SymbolFYI

Unicode Collation

Programming & Dev

Определение

Sorting text according to language-specific rules using the Unicode Collation Algorithm (UCA, UTS #10).

Unicode Collation Algorithm

The Unicode Collation Algorithm (UCA), defined in Unicode Technical Standard #10, provides a standardized method for comparing and sorting Unicode strings in a language-sensitive manner. Correct Unicode sorting requires more than byte-order or code-point-order comparison: it must handle accented characters, case differences, punctuation, numbers, and script-specific rules.

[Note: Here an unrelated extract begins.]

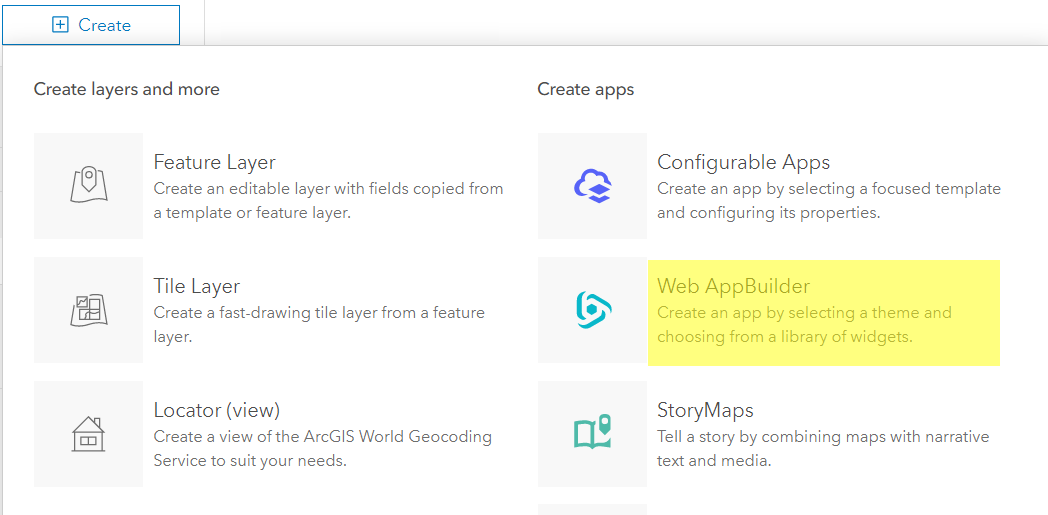
Task: Click description about focused template
Action: [x=829, y=200]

Why Simple String Comparison Fails

# Code-point order gives wrong results for natural language
words = ['cote', 'côte', 'coté', 'côté']
sorted(words)  # ['cote', 'coté', 'côte', 'côté'] — OK for English

# But for German ß:
words = ['Straße', 'Strasse', 'Strand']
sorted(words)  # ['Strasse', 'Strand', 'Straße'] — wrong in German

# German: ß should sort as 'ss', placing 'Straße' with 'Strasse'

The Four-Level Comparison

UCA compares strings at up to four levels:

Primary weight: Base character identity (a ≠ b, a = á ignoring accent)
Secondary weight: Accents and diacritics (a = a, á ≠ a)
Tertiary weight: Case and variant forms (A ≠ a)
Quaternary weight: Punctuation and special characters

This allows sorting that groups accented variants near their base characters, with case differences being a minor distinction.

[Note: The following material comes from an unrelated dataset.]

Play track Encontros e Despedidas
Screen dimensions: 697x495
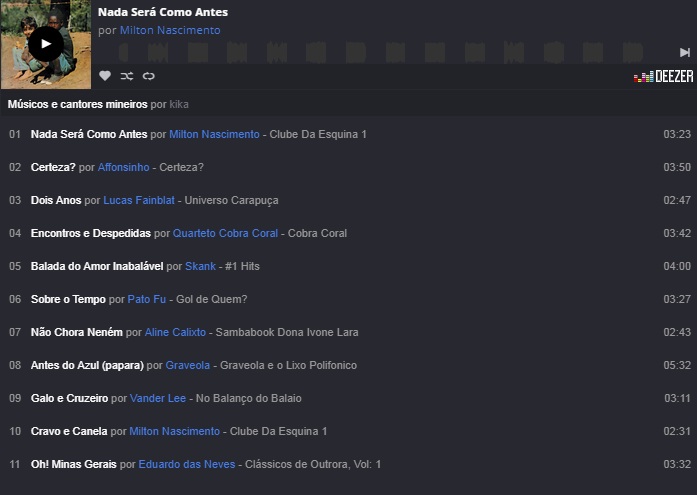[90, 233]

Language-Specific Tailoring

UCA can be tailored for specific languages. Common examples:

Swedish: ä sorts after z, not near a
Spanish: traditionally treated ch and ll as single letters
German phonebook: ä sorts as ae
Danish/Norwegian: å sorts after z

Using Collation in Practice

Python

import locale

# System locale collation (limited)
locale.setlocale(locale.LC_ALL, 'de_DE.UTF-8')
sorted(['Müller', 'Mueller', 'Mütze'], key=locale.strxfrm)

# Better: PyICU for full UCA support
import icu
collator = icu.Collator.createInstance(icu.Locale('de'))
sorted(words, key=collator.getSortKey)

# Better still: babel for simple cases
from babel import Locale
from babel.core import get_official_languages

JavaScript

// Intl.Collator provides UCA-compliant sorting
const words = ['côte', 'coté', 'cote', 'côté'];

// French sorting
words.sort(new Intl.Collator('fr').compare);
// ['cote', 'côte', 'coté', 'côté']

// German phonebook sort (ä as ae)
const de = new Intl.Collator('de-DE-u-co-phonebk');
['Müller', 'Mueller', 'Mütze'].sort(de.compare);

// Case-insensitive, accent-insensitive
const loose = new Intl.Collator('en', {
  sensitivity: 'base'  // Only primary differences matter
});
loose.compare('café', 'cafe')  // 0 (equal at base sensitivity)

SQL / Databases

-- MySQL: use utf8mb4 with ICU collations for UCA support
CREATE TABLE words (
  word VARCHAR(100) COLLATE utf8mb4_unicode_ci
);

-- PostgreSQL: specify collation per query
SELECT word FROM words ORDER BY word COLLATE "de-DE-x-icu";

-- Create a column with German collation
CREATE TABLE words (
  word TEXT COLLATE "de-DE-x-icu"
);

Collation in Search

Search indexes that need to find "café" when the user types "cafe" require accent-insensitive collation:

# Normalize to ASCII for accent-insensitive comparison
import unicodedata

def strip_accents(text):
    nfd = unicodedata.normalize('NFD', text)
    return ''.join(c for c in nfd if unicodedata.category(c) != 'Mn')

strip_accents('café')   # 'cafe'
strip_accents('Ångström')  # 'Angstrom'